◆ Your objective: Please output every line of the items below as a JSON list of strings, one string per line, leaving out blank lines.

+-------+

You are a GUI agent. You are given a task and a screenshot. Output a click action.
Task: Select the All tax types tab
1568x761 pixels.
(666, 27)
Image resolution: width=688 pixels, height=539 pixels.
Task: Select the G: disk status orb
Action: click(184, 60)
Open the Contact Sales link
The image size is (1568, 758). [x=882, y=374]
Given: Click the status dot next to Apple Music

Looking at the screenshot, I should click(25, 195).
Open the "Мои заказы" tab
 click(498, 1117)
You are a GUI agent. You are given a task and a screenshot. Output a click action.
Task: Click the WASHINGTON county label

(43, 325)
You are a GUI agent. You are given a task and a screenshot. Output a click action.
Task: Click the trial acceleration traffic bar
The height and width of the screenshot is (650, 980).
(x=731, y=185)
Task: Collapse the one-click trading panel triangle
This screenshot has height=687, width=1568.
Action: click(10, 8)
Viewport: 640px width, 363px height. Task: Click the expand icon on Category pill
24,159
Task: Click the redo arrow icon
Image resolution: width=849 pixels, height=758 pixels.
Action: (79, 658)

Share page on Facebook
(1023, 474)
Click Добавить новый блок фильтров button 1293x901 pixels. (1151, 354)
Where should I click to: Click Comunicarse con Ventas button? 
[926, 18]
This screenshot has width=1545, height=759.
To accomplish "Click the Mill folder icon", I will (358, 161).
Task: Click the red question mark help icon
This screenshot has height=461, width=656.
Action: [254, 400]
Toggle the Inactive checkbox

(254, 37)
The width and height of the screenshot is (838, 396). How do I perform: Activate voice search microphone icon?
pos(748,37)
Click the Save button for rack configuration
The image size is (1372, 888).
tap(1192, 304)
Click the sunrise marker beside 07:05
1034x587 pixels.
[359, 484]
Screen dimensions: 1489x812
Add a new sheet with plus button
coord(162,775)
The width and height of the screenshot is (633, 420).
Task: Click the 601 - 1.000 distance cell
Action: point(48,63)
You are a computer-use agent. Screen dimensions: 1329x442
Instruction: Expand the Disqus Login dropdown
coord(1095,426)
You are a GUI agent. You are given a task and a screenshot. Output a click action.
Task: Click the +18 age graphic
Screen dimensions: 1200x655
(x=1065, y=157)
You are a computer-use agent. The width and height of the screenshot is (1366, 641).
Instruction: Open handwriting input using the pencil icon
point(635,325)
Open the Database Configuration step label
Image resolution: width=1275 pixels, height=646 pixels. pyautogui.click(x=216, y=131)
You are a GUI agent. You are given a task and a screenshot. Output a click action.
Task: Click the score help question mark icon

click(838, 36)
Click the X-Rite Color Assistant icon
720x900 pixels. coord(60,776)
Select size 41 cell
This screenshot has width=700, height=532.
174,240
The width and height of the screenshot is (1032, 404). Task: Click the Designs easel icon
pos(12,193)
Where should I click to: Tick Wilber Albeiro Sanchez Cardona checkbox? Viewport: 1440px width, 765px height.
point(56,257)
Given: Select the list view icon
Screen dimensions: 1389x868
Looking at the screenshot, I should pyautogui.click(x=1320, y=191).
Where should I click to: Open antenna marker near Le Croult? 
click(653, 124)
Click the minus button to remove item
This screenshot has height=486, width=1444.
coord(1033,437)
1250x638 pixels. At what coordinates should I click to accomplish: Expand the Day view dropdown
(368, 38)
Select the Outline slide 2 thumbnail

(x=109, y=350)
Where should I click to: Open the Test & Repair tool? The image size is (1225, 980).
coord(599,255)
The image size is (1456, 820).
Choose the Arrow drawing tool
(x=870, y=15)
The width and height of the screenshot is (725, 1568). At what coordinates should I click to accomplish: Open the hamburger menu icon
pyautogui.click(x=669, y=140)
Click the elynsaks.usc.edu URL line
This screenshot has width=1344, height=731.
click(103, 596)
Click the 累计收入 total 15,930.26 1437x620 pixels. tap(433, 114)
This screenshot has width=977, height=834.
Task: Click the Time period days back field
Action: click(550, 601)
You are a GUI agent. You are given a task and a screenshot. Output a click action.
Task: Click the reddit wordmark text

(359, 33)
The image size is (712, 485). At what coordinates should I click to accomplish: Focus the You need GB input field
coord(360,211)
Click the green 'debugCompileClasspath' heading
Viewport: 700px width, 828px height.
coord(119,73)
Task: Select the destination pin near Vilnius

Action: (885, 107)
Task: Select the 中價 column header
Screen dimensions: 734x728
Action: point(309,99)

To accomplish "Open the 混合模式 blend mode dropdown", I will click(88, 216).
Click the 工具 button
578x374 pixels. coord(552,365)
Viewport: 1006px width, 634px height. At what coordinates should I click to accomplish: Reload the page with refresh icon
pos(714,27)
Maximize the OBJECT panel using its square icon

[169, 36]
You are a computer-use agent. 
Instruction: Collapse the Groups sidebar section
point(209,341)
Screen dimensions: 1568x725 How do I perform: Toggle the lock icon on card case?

+-------+

◆ Result for this task:
[
  "You are a GUI agent. You are given a task and a screenshot. Output a click action.",
  "Task: Select the All tax types tab",
  "1568x761 pixels.",
  "(666, 27)",
  "Image resolution: width=688 pixels, height=539 pixels.",
  "Task: Select the G: disk status orb",
  "Action: click(184, 60)",
  "Open the Contact Sales link",
  "The image size is (1568, 758). [x=882, y=374]",
  "Given: Click the status dot next to Apple Music",
  "Looking at the screenshot, I should click(25, 195).",
  "Open the \"Мои заказы\" tab",
  " click(498, 1117)",
  "You are a GUI agent. You are given a task and a screenshot. Output a click action.",
  "Task: Click the WASHINGTON county label",
  "(43, 325)",
  "You are a GUI agent. You are given a task and a screenshot. Output a click action.",
  "Task: Click the trial acceleration traffic bar",
  "The height and width of the screenshot is (650, 980).",
  "(x=731, y=185)",
  "Task: Collapse the one-click trading panel triangle",
  "This screenshot has height=687, width=1568.",
  "Action: click(10, 8)",
  "Viewport: 640px width, 363px height. Task: Click the expand icon on Category pill",
  "24,159",
  "Task: Click the redo arrow icon",
  "Image resolution: width=849 pixels, height=758 pixels.",
  "Action: (79, 658)",
  "Share page on Facebook",
  "(1023, 474)",
  "Click Добавить новый блок фильтров button 1293x901 pixels. (1151, 354)",
  "Where should I click to: Click Comunicarse con Ventas button? ",
  "[926, 18]",
  "This screenshot has width=1545, height=759.",
  "To accomplish \"Click the Mill folder icon\", I will (358, 161).",
  "Task: Click the red question mark help icon",
  "This screenshot has height=461, width=656.",
  "Action: [254, 400]",
  "Toggle the Inactive checkbox",
  "(254, 37)",
  "The width and height of the screenshot is (838, 396). How do I perform: Activate voice search microphone icon?",
  "pos(748,37)",
  "Click the Save button for rack configuration",
  "The image size is (1372, 888).",
  "tap(1192, 304)",
  "Click the sunrise marker beside 07:05",
  "1034x587 pixels.",
  "[359, 484]",
  "Screen dimensions: 1489x812",
  "Add a new sheet with plus button",
  "coord(162,775)",
  "The width and height of the screenshot is (633, 420).",
  "Task: Click the 601 - 1.000 distance cell",
  "Action: point(48,63)",
  "You are a computer-use agent. Screen dimensions: 1329x442",
  "Instruction: Expand the Disqus Login dropdown",
  "coord(1095,426)",
  "You are a GUI agent. You are given a task and a screenshot. Output a click action.",
  "Task: Click the +18 age graphic",
  "Screen dimensions: 1200x655",
  "(x=1065, y=157)",
  "You are a computer-use agent. The width and height of the screenshot is (1366, 641).",
  "Instruction: Open handwriting input using the pencil icon",
  "point(635,325)",
  "Open the Database Configuration step label",
  "Image resolution: width=1275 pixels, height=646 pixels. pyautogui.click(x=216, y=131)",
  "You are a GUI agent. You are given a task and a screenshot. Output a click action.",
  "Task: Click the score help question mark icon",
  "click(838, 36)",
  "Click the X-Rite Color Assistant icon",
  "720x900 pixels. coord(60,776)",
  "Select size 41 cell",
  "This screenshot has width=700, height=532.",
  "174,240",
  "The width and height of the screenshot is (1032, 404). Task: Click the Designs easel icon",
  "pos(12,193)",
  "Where should I click to: Tick Wilber Albeiro Sanchez Cardona checkbox? Viewport: 1440px width, 765px height.",
  "point(56,257)",
  "Given: Select the list view icon",
  "Screen dimensions: 1389x868",
  "Looking at the screenshot, I should pyautogui.click(x=1320, y=191).",
  "Where should I click to: Open antenna marker near Le Croult? ",
  "click(653, 124)",
  "Click the minus button to remove item",
  "This screenshot has height=486, width=1444.",
  "coord(1033,437)",
  "1250x638 pixels. At what coordinates should I click to accomplish: Expand the Day view dropdown",
  "(368, 38)",
  "Select the Outline slide 2 thumbnail",
  "(x=109, y=350)",
  "Where should I click to: Open the Test & Repair tool? The image size is (1225, 980).",
  "coord(599,255)",
  "The image size is (1456, 820).",
  "Choose the Arrow drawing tool",
  "(x=870, y=15)",
  "The width and height of the screenshot is (725, 1568). At what coordinates should I click to accomplish: Open the hamburger menu icon",
  "pyautogui.click(x=669, y=140)",
  "Click the elynsaks.usc.edu URL line",
  "This screenshot has width=1344, height=731.",
  "click(103, 596)",
  "Click the 累计收入 total 15,930.26 1437x620 pixels. tap(433, 114)",
  "This screenshot has width=977, height=834.",
  "Task: Click the Time period days back field",
  "Action: click(550, 601)",
  "You are a GUI agent. You are given a task and a screenshot. Output a click action.",
  "Task: Click the reddit wordmark text",
  "(359, 33)",
  "The image size is (712, 485). At what coordinates should I click to accomplish: Focus the You need GB input field",
  "coord(360,211)",
  "Click the green 'debugCompileClasspath' heading",
  "Viewport: 700px width, 828px height.",
  "coord(119,73)",
  "Task: Select the destination pin near Vilnius",
  "Action: (885, 107)",
  "Task: Select the 中價 column header",
  "Screen dimensions: 734x728",
  "Action: point(309,99)",
  "To accomplish \"Open the 混合模式 blend mode dropdown\", I will click(88, 216).",
  "Click the 工具 button",
  "578x374 pixels. coord(552,365)",
  "Viewport: 1006px width, 634px height. At what coordinates should I click to accomplish: Reload the page with refresh icon",
  "pos(714,27)",
  "Maximize the OBJECT panel using its square icon",
  "[169, 36]",
  "You are a computer-use agent. ",
  "Instruction: Collapse the Groups sidebar section",
  "point(209,341)",
  "Screen dimensions: 1568x725 How do I perform: Toggle the lock icon on card case?"
]